• **Data for processing**
*** Block opens ***

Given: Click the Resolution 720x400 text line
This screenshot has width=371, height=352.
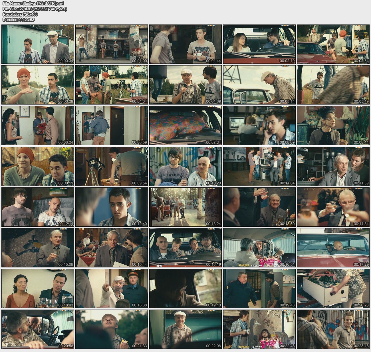Looking at the screenshot, I should pyautogui.click(x=20, y=14).
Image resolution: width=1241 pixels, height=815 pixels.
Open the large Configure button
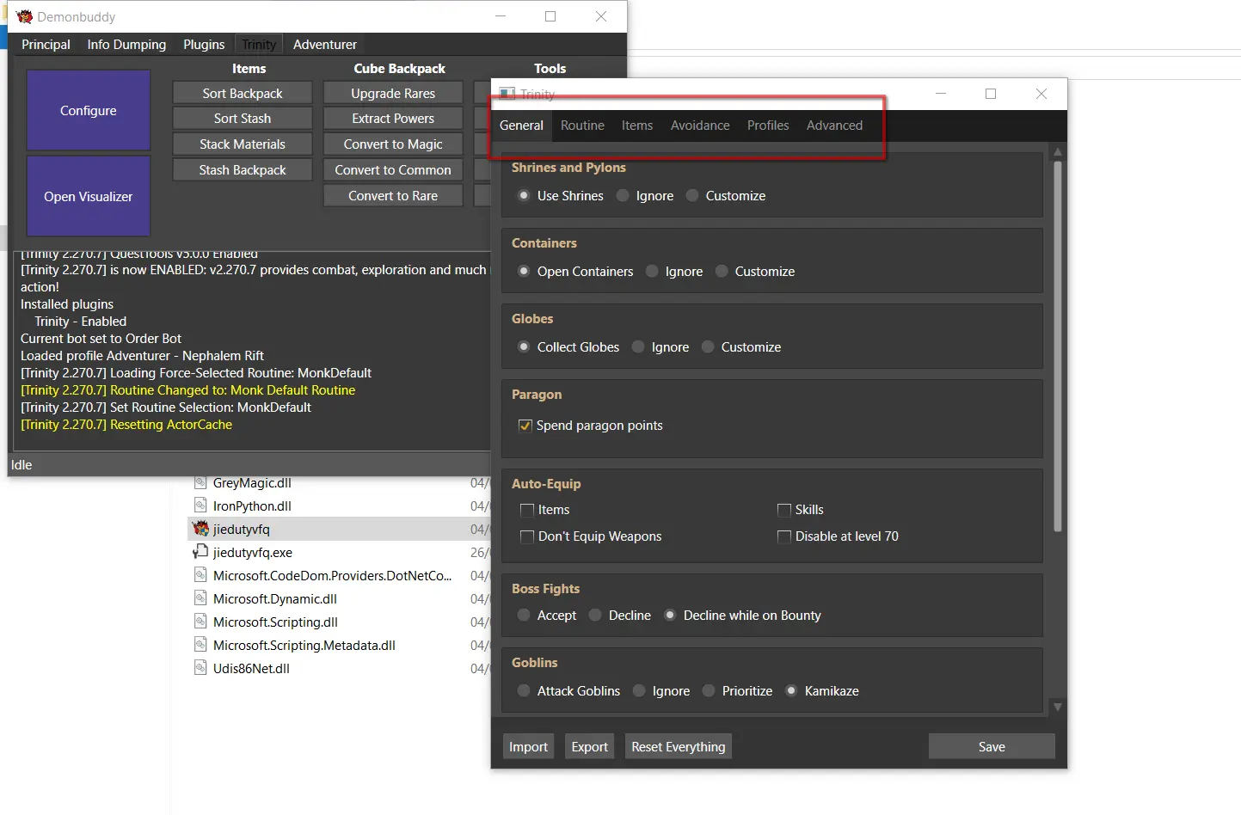89,111
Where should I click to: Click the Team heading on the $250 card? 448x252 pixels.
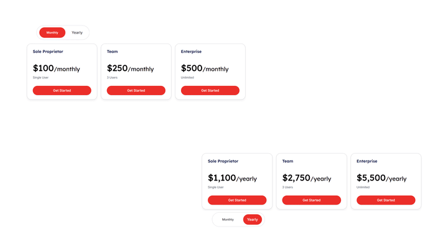[112, 52]
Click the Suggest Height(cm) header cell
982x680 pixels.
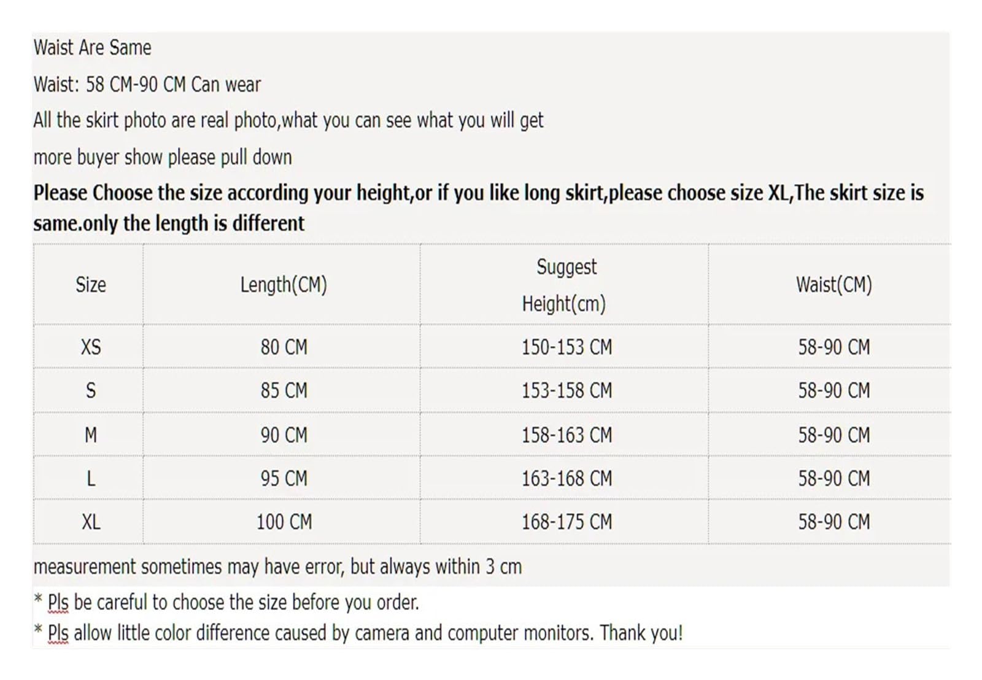click(565, 285)
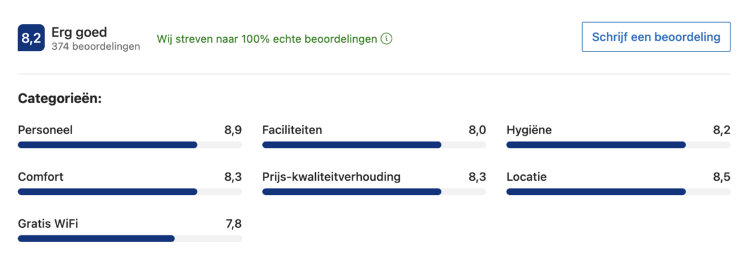Select the Gratis WiFi category label
The width and height of the screenshot is (746, 257).
coord(48,224)
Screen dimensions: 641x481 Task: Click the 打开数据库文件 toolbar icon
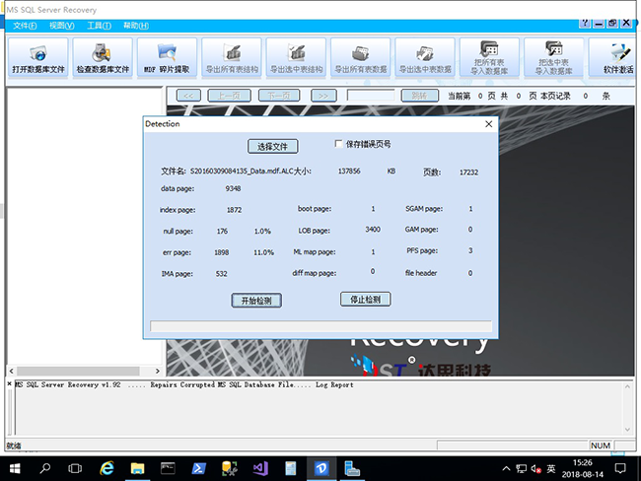[38, 57]
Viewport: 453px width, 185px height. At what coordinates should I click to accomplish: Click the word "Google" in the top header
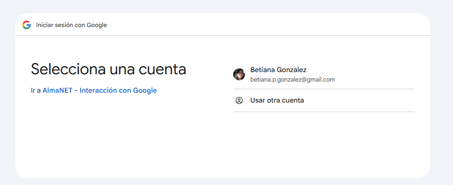(x=97, y=25)
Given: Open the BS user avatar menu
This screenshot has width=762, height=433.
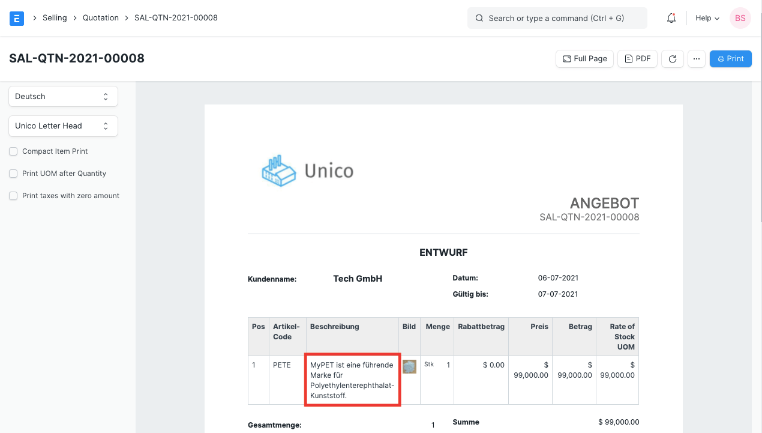Looking at the screenshot, I should click(x=740, y=18).
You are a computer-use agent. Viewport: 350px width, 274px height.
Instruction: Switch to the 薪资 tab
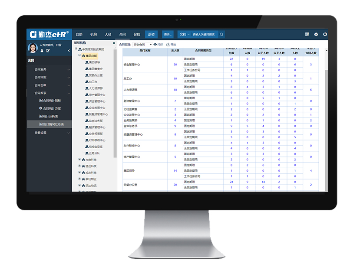pyautogui.click(x=151, y=34)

*** Block closes ***

• **Exercise details**
Make a word-for-word repeat of the material, skipping all pictures.

• **Task solution**
Given: Click the Resolution 720x400 text line
This screenshot has width=371, height=352.
Looking at the screenshot, I should pyautogui.click(x=20, y=14).
Image resolution: width=1241 pixels, height=815 pixels.
Open the large Configure button
89,111
Where should I click to: Click the Team heading on the $250 card? 448x252 pixels.
[112, 52]
Click the Suggest Height(cm) header cell
982x680 pixels.
click(565, 285)
Select the Gratis WiFi category label
The width and height of the screenshot is (746, 257).
coord(48,224)
Screen dimensions: 641x481 Task: Click the 打开数据库文件 toolbar icon
[38, 57]
Viewport: 453px width, 185px height. At what coordinates should I click to accomplish: Click the word "Google" in the top header
(x=97, y=25)
Given: Open the BS user avatar menu
This screenshot has width=762, height=433.
Looking at the screenshot, I should click(x=740, y=18).
You are a computer-use agent. Viewport: 350px width, 274px height.
Instruction: Switch to the 薪资 tab
pyautogui.click(x=151, y=34)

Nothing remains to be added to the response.